Hub
Toro.Hub provides a Hugging Face Hub client for downloading pre-trained model weights.
SafeTensors I/O is in the core Toro package.
open Toro
open Toro.NN
open Toro.Hub
SafeTensors
Read and write the SafeTensors binary format, the standard for storing model weights securely.
The SafeTensors module is in the Toro namespace (core package).
Save
let tensors = Map [ "weight", weightTensor; "bias", biasTensor ]
SafeTensors.save tensors "model.safetensors"
Load
let loaded = SafeTensors.load "model.safetensors"
// loaded: Map<string, Tensor>
Supported data types: F16, BF16, F32, F64, I32, I64, U8, Bool.
Hugging Face Hub
Download model files from the Hugging Face Hub with automatic caching to ~/.cache/toro/hub/.
Download a file
let path =
Hub.download "openai-community/gpt2" "model.safetensors"
|> Async.RunSynchronously
// path: local file path in the cache directory
Download and load weights
let weights =
Hub.loadSafeTensors "openai-community/gpt2" "model.safetensors"
|> Async.RunSynchronously
// weights: Map<string, Tensor>
Authentication
For gated models, set the HF_TOKEN environment variable:
export HF_TOKEN=hf_xxxxxxxxxxxxxxxxxxxxx
The client adds a Bearer token automatically when HF_TOKEN is set.
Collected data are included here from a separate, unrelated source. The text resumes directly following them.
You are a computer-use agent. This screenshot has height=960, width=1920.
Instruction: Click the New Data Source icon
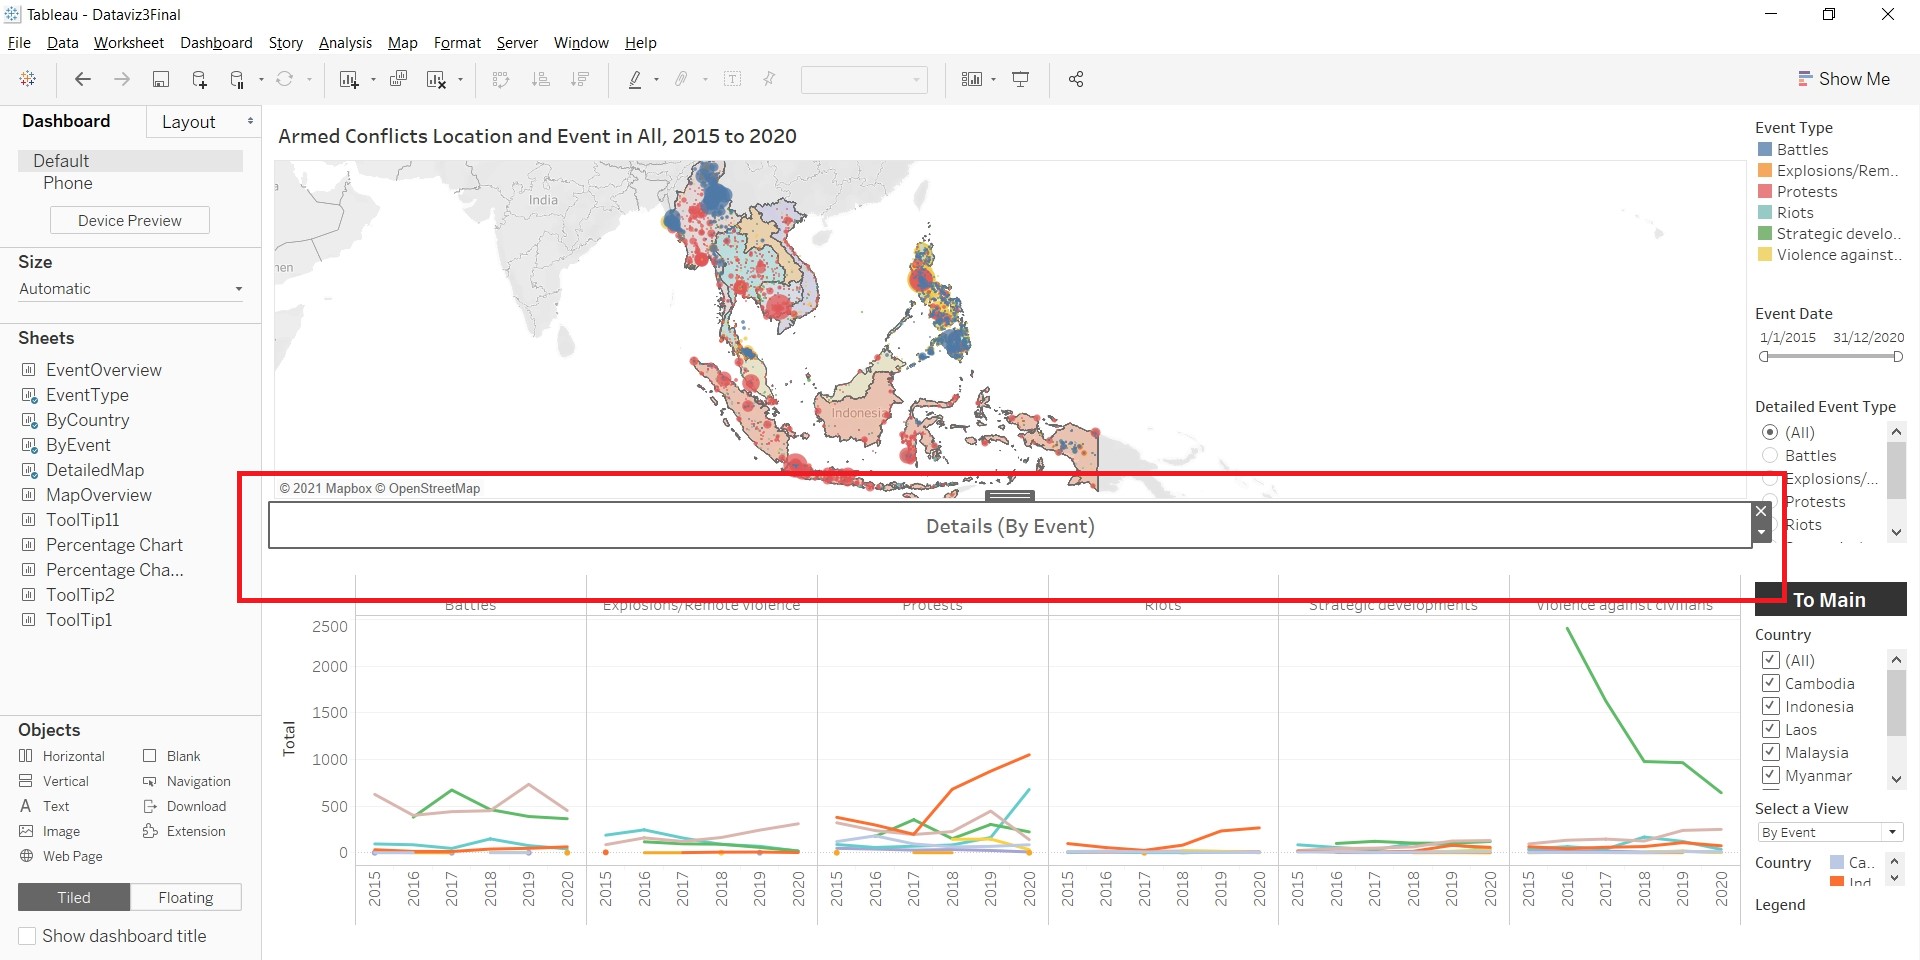199,79
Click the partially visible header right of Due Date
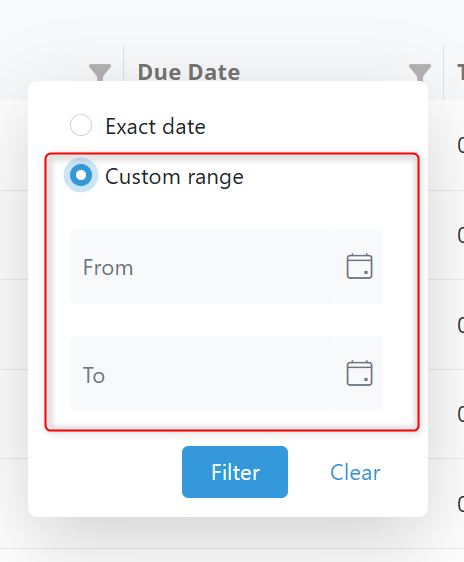 pyautogui.click(x=460, y=72)
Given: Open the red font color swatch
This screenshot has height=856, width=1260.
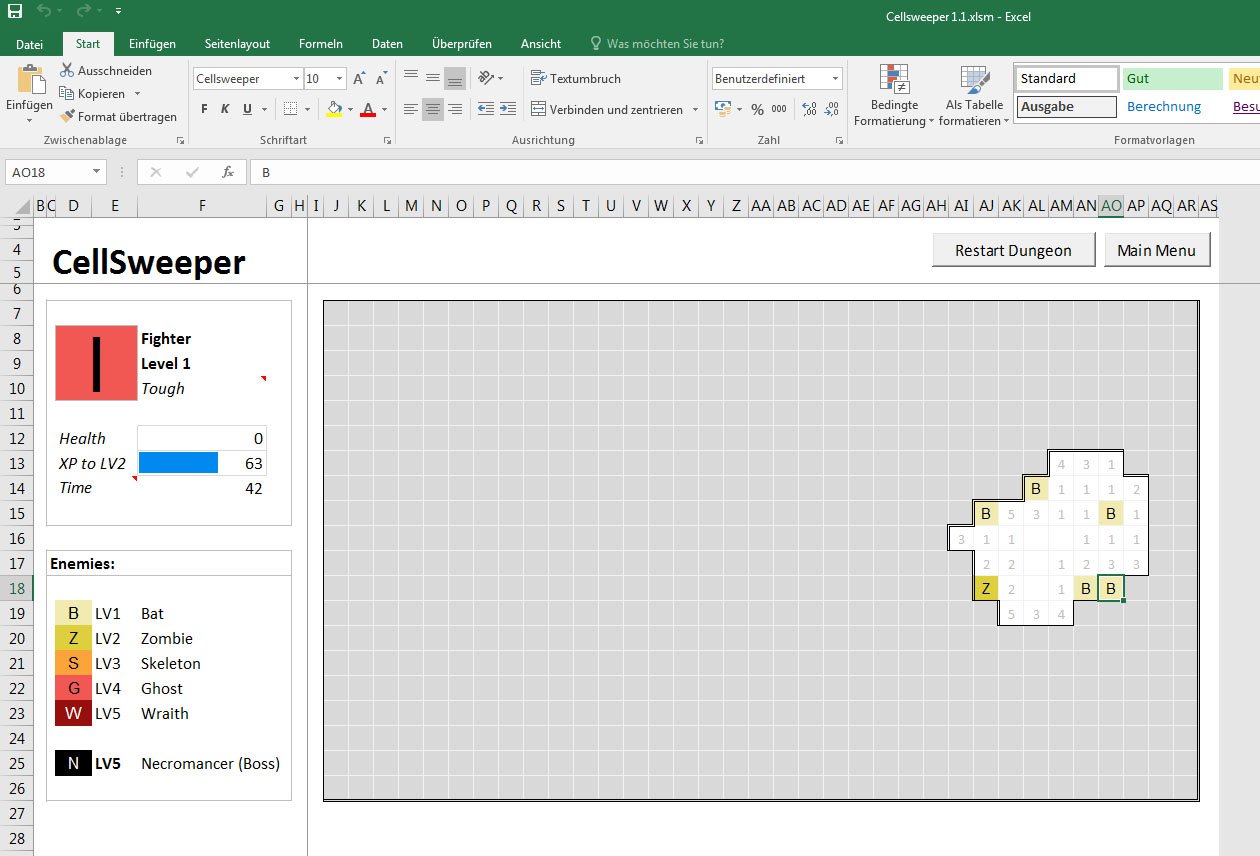Looking at the screenshot, I should (x=368, y=109).
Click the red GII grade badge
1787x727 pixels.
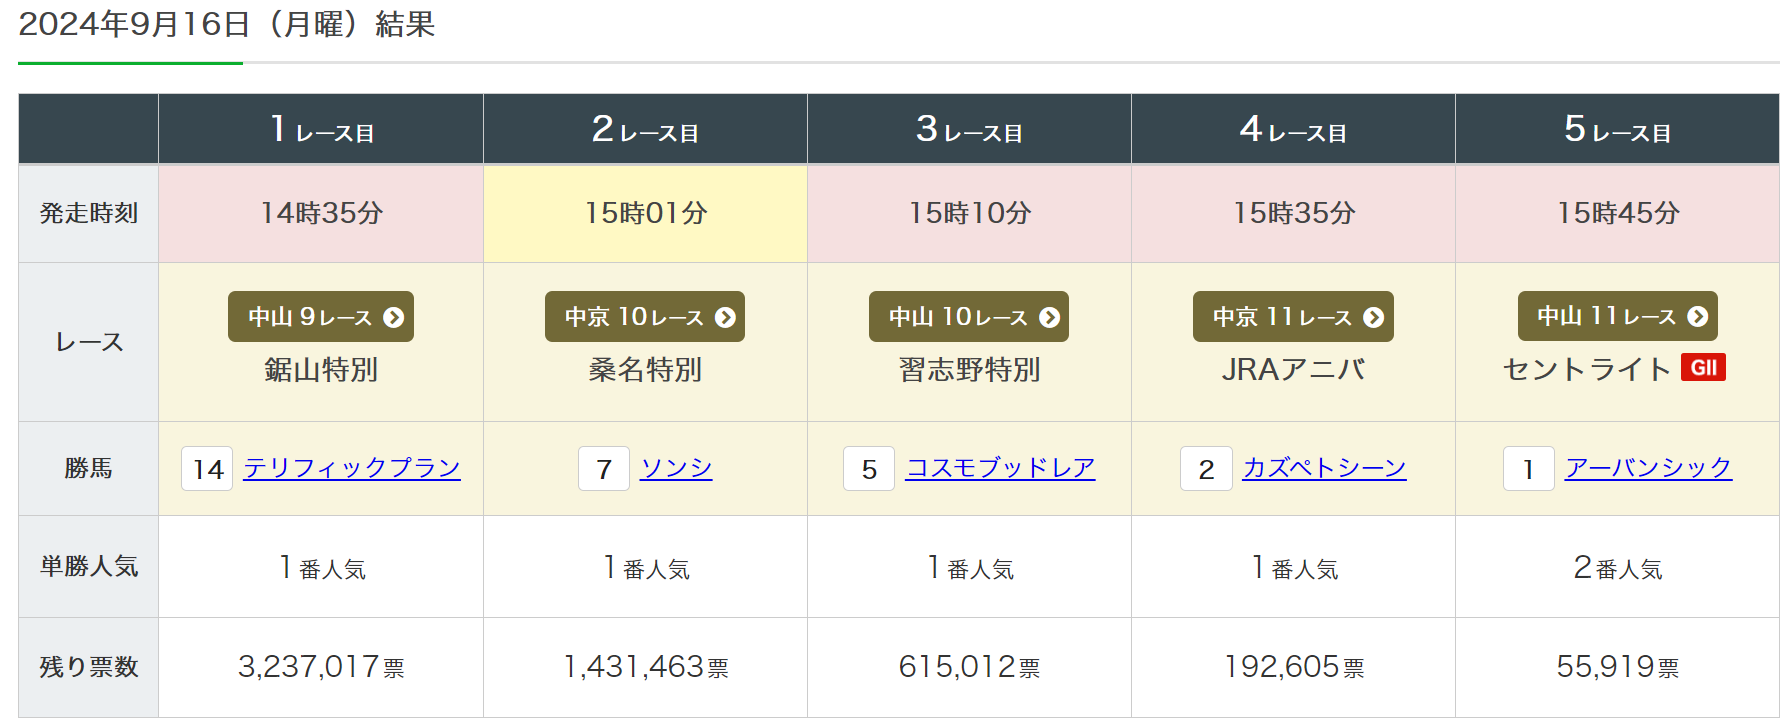pyautogui.click(x=1703, y=368)
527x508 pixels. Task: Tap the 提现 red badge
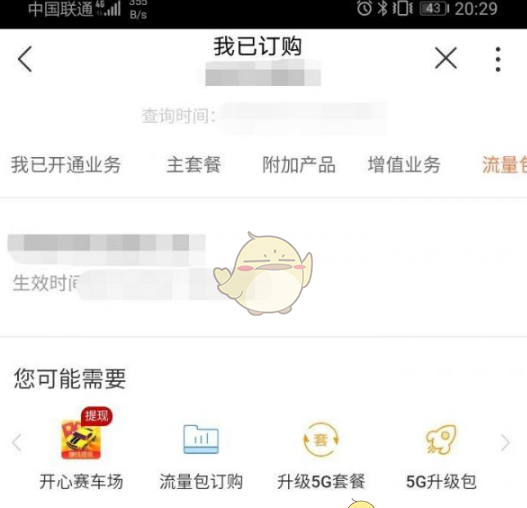point(97,416)
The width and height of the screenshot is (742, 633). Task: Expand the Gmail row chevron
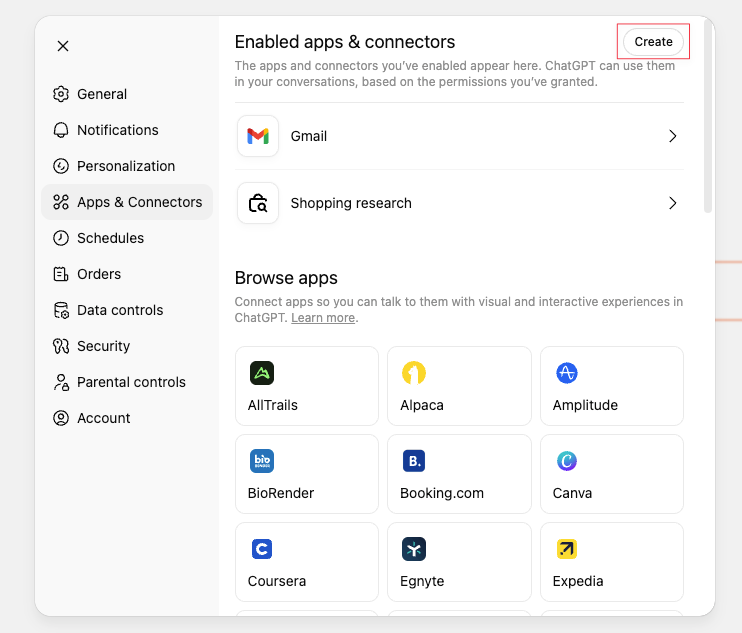click(x=672, y=136)
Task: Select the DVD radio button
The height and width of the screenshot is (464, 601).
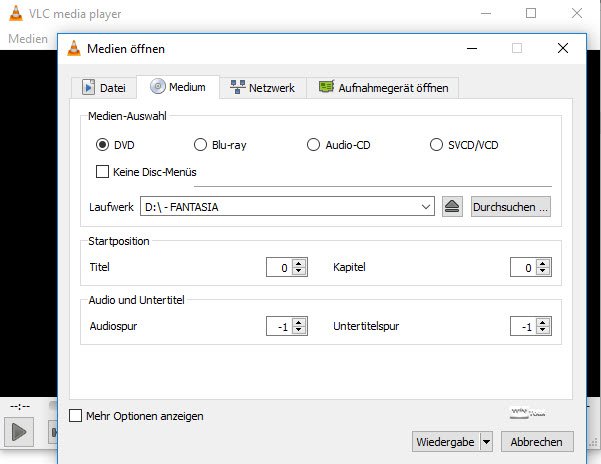Action: 102,145
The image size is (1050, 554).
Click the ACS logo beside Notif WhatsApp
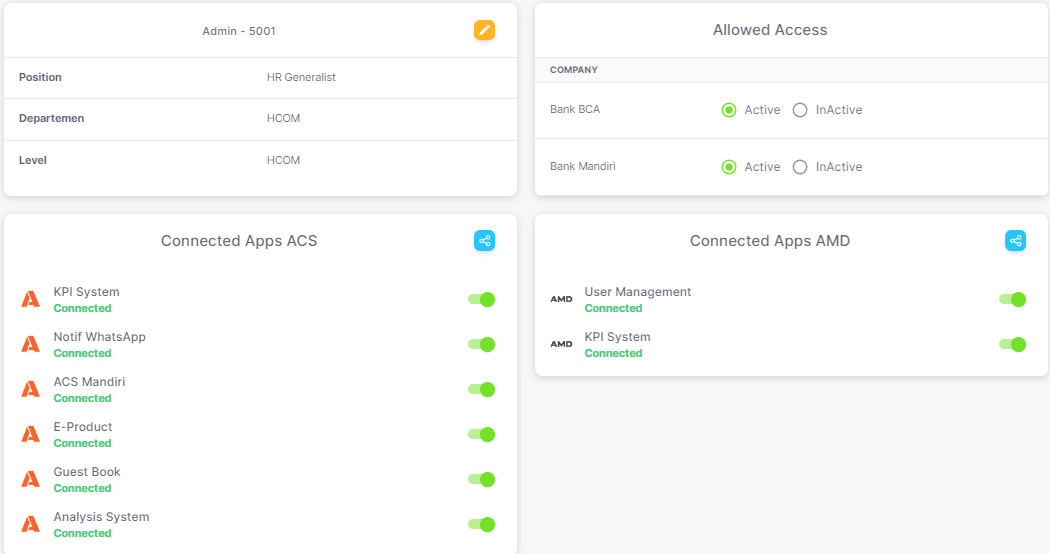pos(31,344)
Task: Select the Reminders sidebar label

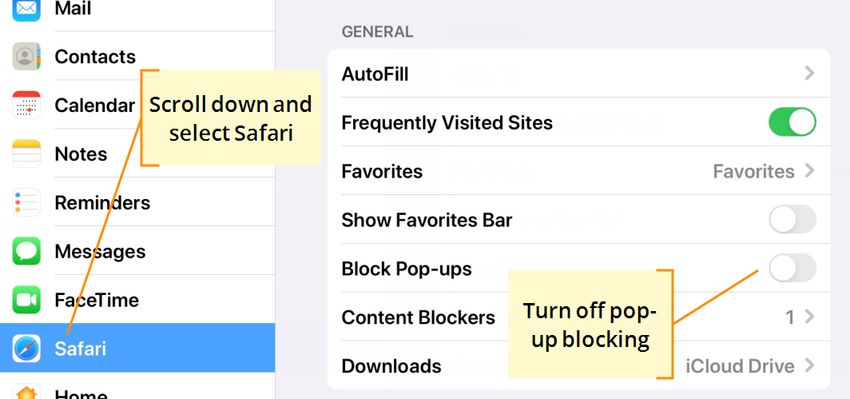Action: [x=102, y=203]
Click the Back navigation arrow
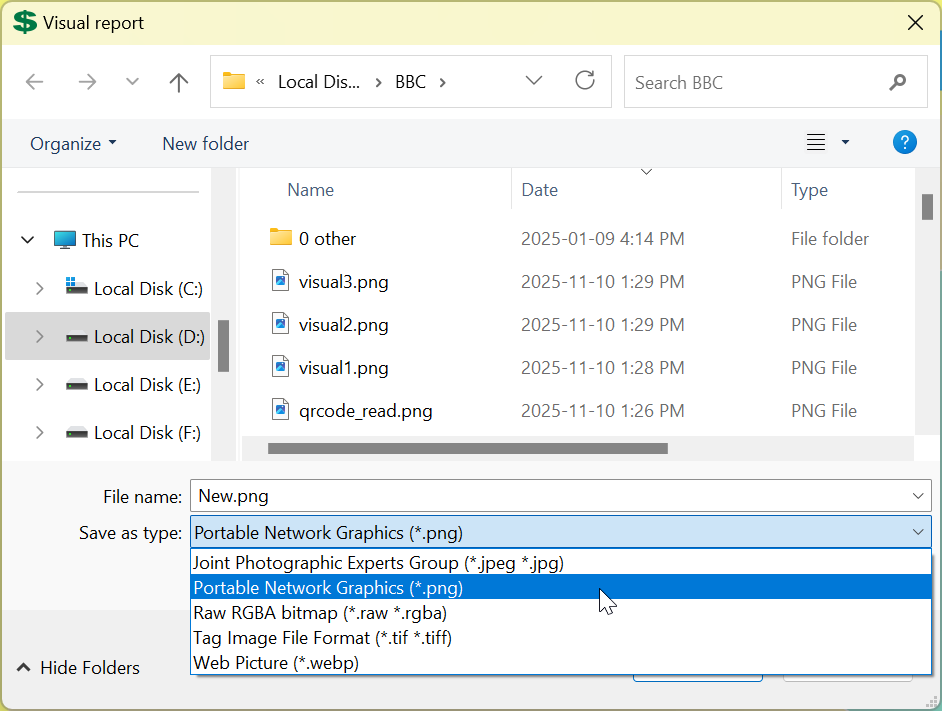 pos(35,82)
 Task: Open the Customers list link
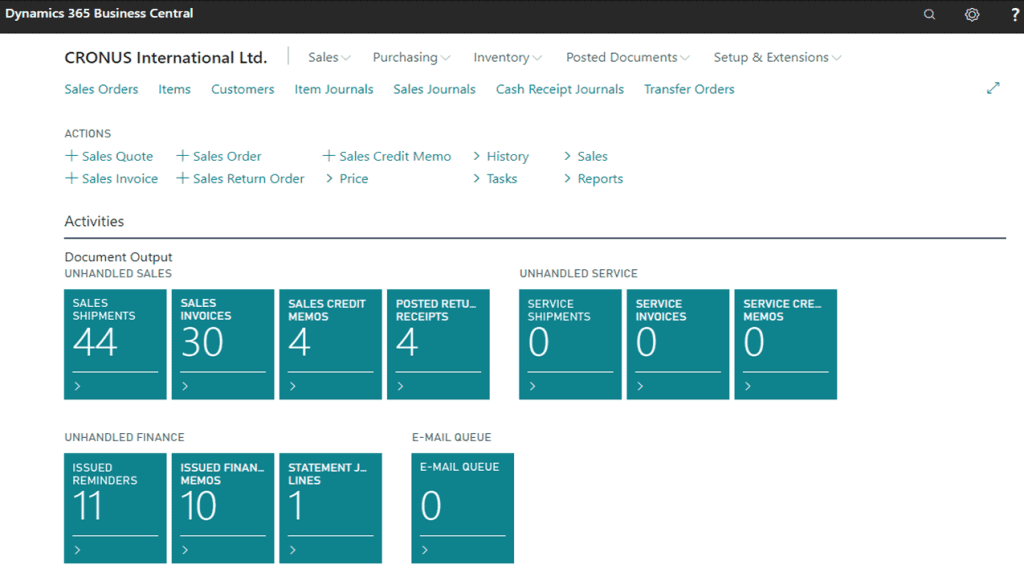[x=242, y=89]
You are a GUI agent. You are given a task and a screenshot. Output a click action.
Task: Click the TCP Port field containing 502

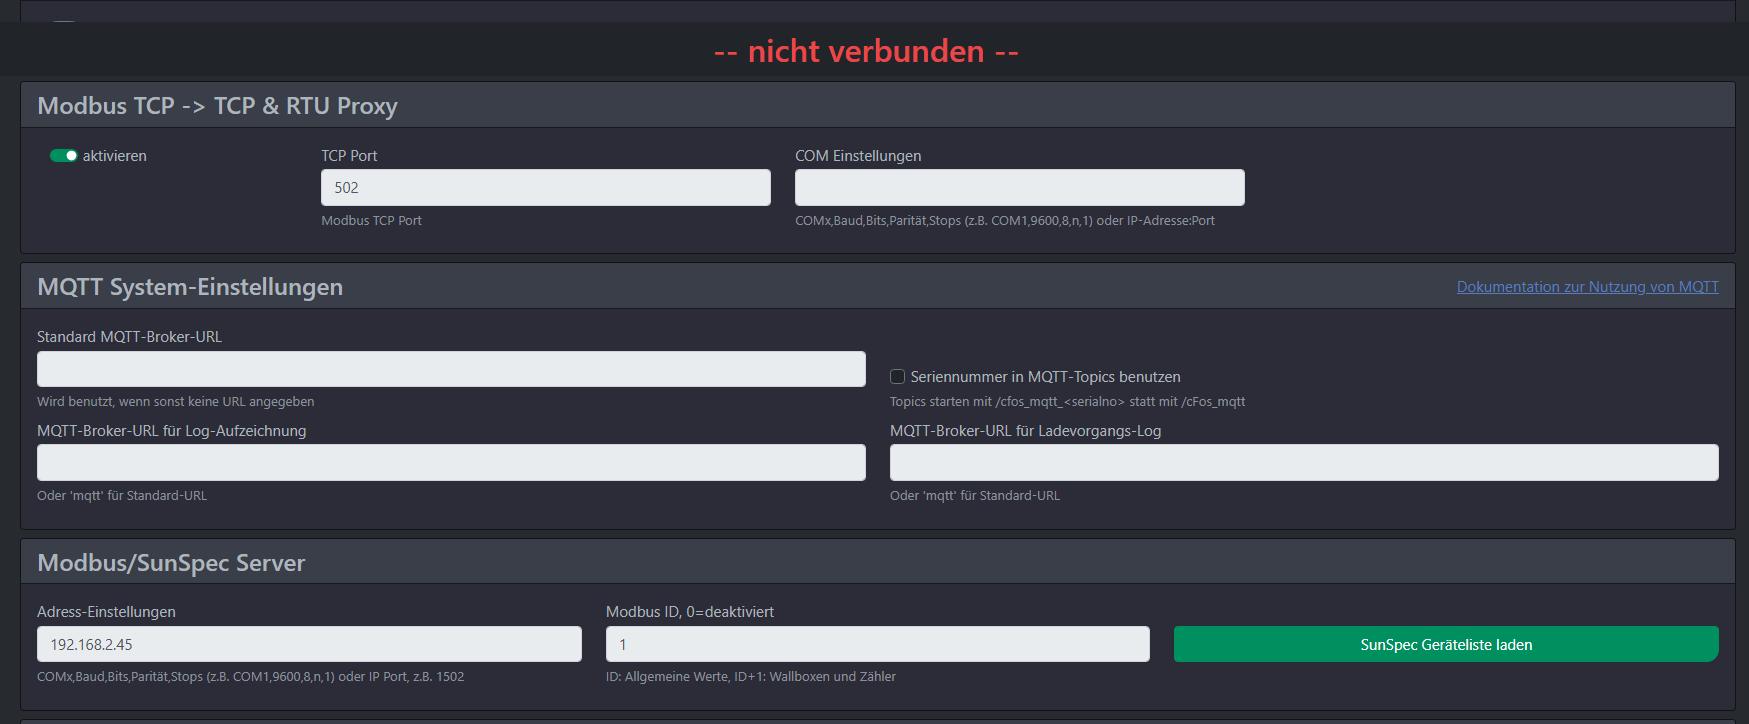coord(545,188)
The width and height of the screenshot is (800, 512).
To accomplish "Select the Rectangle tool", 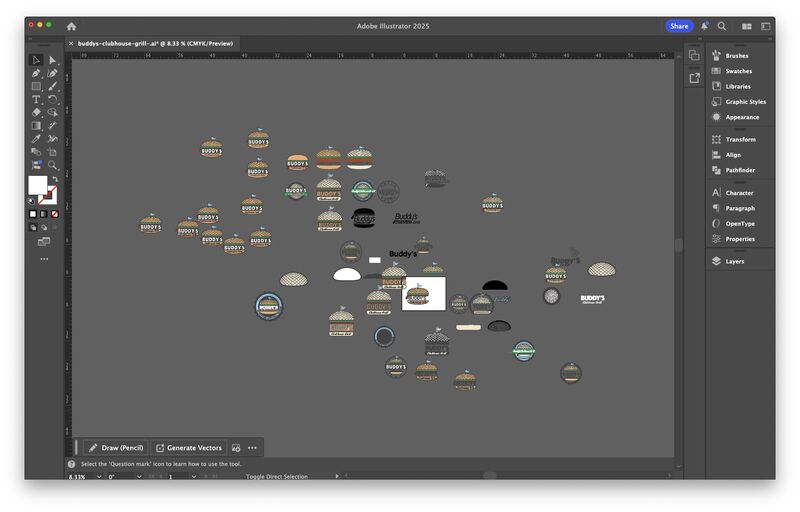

Loading Weights into a Model
Use Model.loadFromDict (from Toro.NN) to copy downloaded weights into a model:
let weights =
Hub.loadSafeTensors "openai-community/gpt2" "model.safetensors"
|> Async.RunSynchronously
let report = Model.loadFromDict model weights None Strict
Pass a name map when the parameter names in the file do not match the model:
let nameMap = Map [
"transformer.wte.weight", "Embedding.Embeddings"
// ...
]
let report = Model.loadFromDict model weights (Some nameMap) Lenient
printfn "Loaded %d params, %d missing" report.Loaded.Length report.Missing.Length
loadFromDict returns a LoadReport listing Loaded, Missing, Unexpected keys, and any ShapeMismatches or DTypeMismatches.
Use Strict to error on any mismatch, or Lenient to allow partial loading.